If you want to get crafty and ensure your candy collection device stays on brand, you can upcycle a Halloween-themed t-shirt into a no-sew reusable tote bag.

Make your own candy collection device out of an upcycled t-shirt.

Trick four: Reimagine the candy experience

We’ve gotten ourselves into a sticky situation with the treat side of trick-or-treating. The US alone buys approximately 600 million pounds of Halloween candy per year. The really horrifying part? The wrappers are not recyclable in most recycling facilities.

Like your average snack wrapper, Halloween candy wrappers are made out of mixed materials – often different combinations of plastic, foil and paper – which need to be separated before recycling can take place. Most recycling facilities do not have the capacity to do this.

With several Canadian cities unable to go trick-or-treating this year due to COVID-19 restrictions, many are reimagining the candy experience – and, as scary as it might be, maybe it’s time for all of us to do the same.
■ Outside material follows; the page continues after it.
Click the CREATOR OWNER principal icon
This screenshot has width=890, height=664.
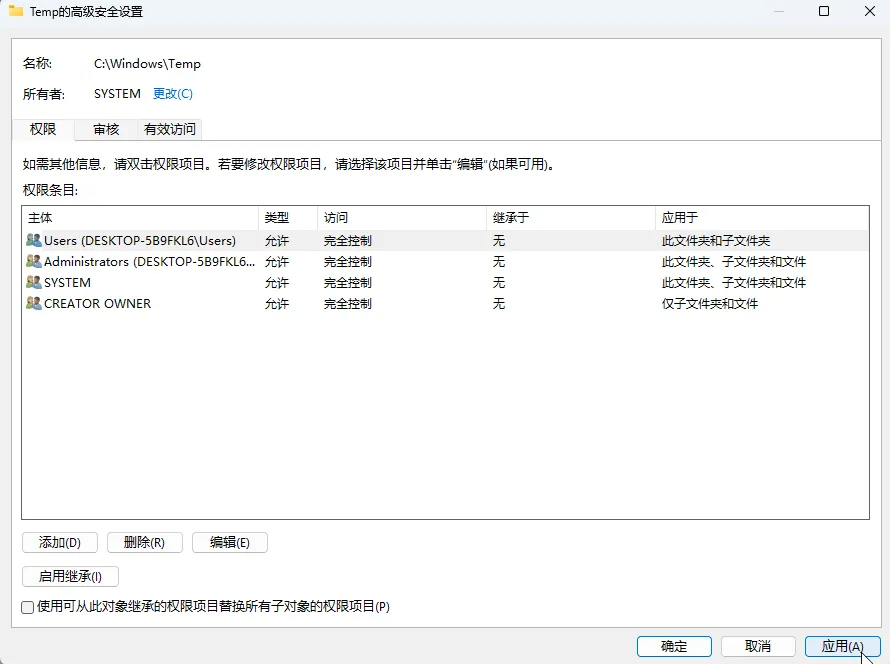tap(34, 304)

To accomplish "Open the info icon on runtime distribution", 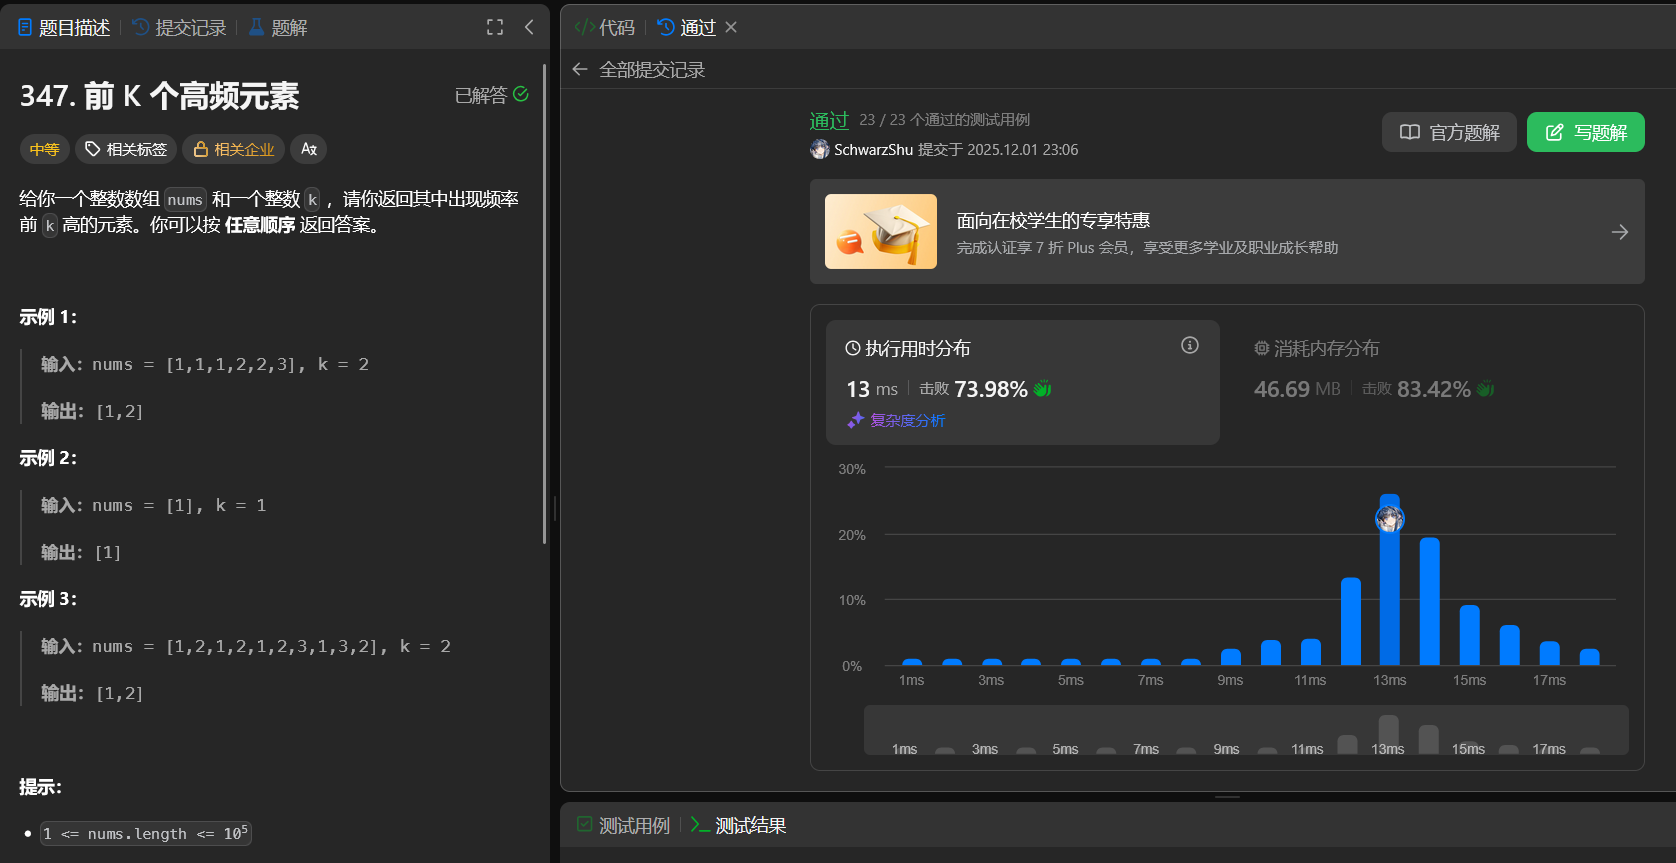I will [1189, 345].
Some ideas to get you started:

  • Try going to a bulk store that has candies available in bins and make your own candy-filled ghosts for a haunting Halloween candy hunt (substitute the tissue for upcycled reusable cloth – see image below).
  • Make festive cupcakes, cookies or other treats at home and then go out to look at homes and see costumes but skip the treat collection part.
  • Organize with trusted neighbours and friends a “trick-or-treat zero waste route” – every house included on the route has low or no waste Halloween treats to give out. This way kids get to knock on doors and come home with a variety of treats but without all the waste.

What are your ideas for a low or no waste candy experience? Let us know in the comments below!
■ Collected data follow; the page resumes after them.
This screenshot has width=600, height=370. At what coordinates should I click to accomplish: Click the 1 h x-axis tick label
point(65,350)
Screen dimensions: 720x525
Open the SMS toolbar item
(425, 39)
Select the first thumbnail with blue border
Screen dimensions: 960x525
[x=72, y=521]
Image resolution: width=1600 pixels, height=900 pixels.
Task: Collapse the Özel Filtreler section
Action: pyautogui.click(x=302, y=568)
TIP: If a Halloween redirect is too hard to imagine but you want to do something impactful this year, take your empty wrappers back to your supermarket customer service desk and say that you’d love them to offer package-free options next year!
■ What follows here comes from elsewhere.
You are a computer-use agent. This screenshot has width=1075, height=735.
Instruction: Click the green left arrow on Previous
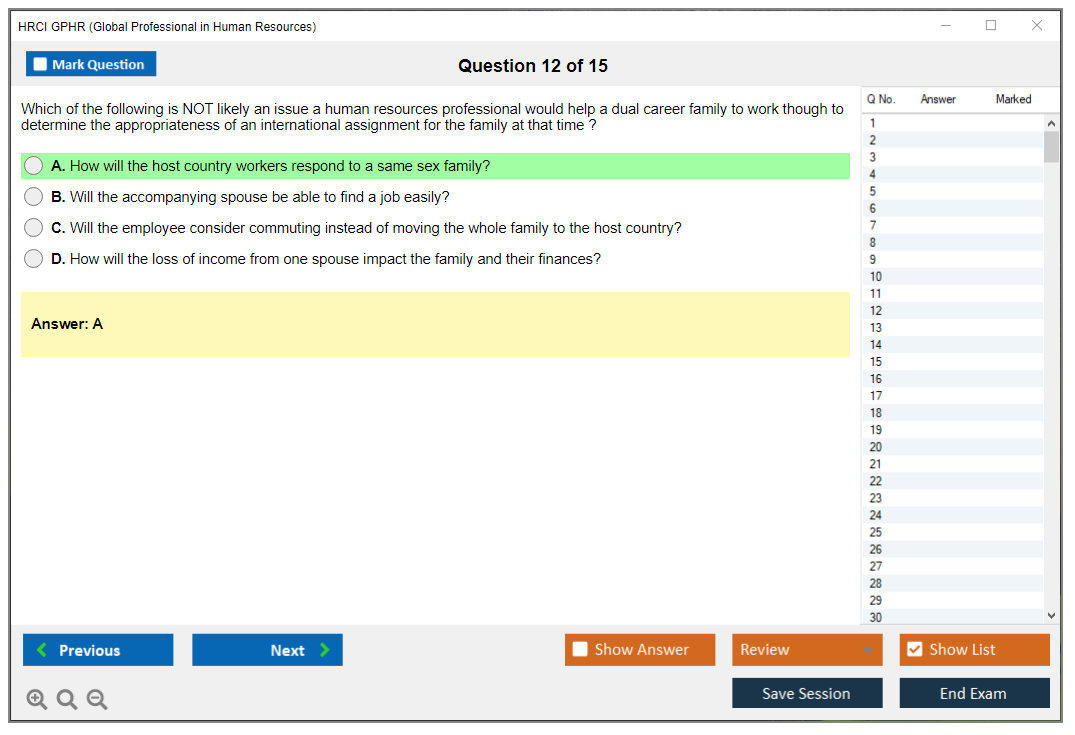(42, 650)
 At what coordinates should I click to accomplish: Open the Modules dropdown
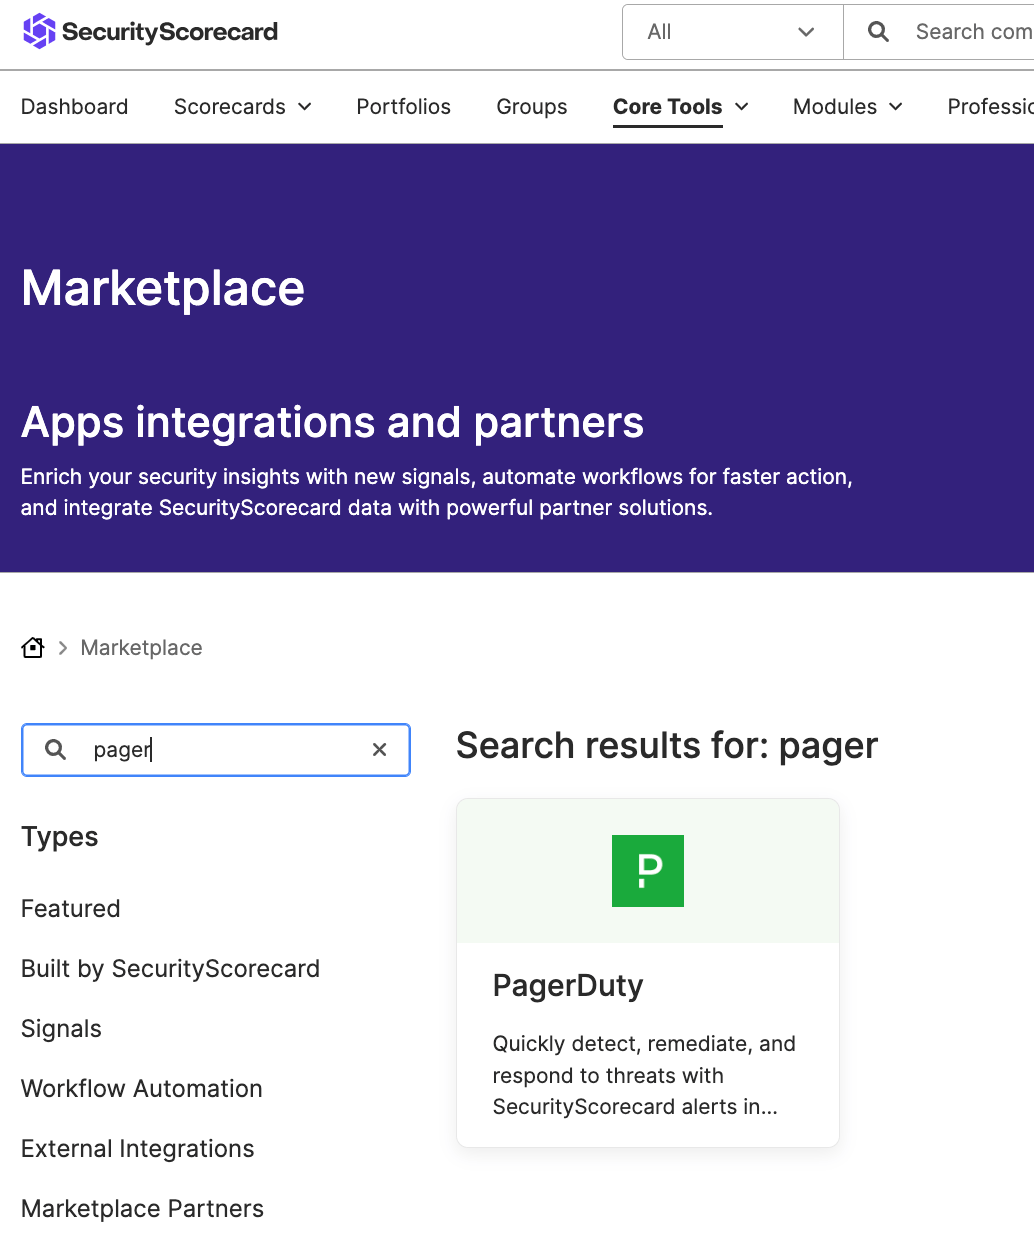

Trick five: compost or eat your pumpkin

Pumpkins could fall into the category of biodegradable decorations – but they could also fall into the category of food waste because, well, technically they are food and most of them end up in the trash.

Food that ends up in landfills releases methane gas – which has 25 times the global warming potential of carbon dioxide. So once your pumpkin has served its purpose, retire it with dignity by doing one of two things: cook it (did you know you can cook soup inside the pumpkin itself?!) or compost it.

Check to see if your city has a Pumpkin Parade. In non-COVID times, people in Toronto head to their local park after the sun sets on November 1 with their pumpkins and a candle to show them off one more time, creating a magical gallery of jack-o-lanterns. After the festivities are complete, pumpkins are put in city-provided compost bins for composting.

While a Toronto tradition, the parades are spreading to other cities. Check with your city to see if there’s one near you – and if there isn’t, apply to start one.

Won’t somebody think of the pumpkins?! Most pumpkins meet a tragic end when their purpose is fulfilled. Do a search for pumpkin recipes and try eating it instead!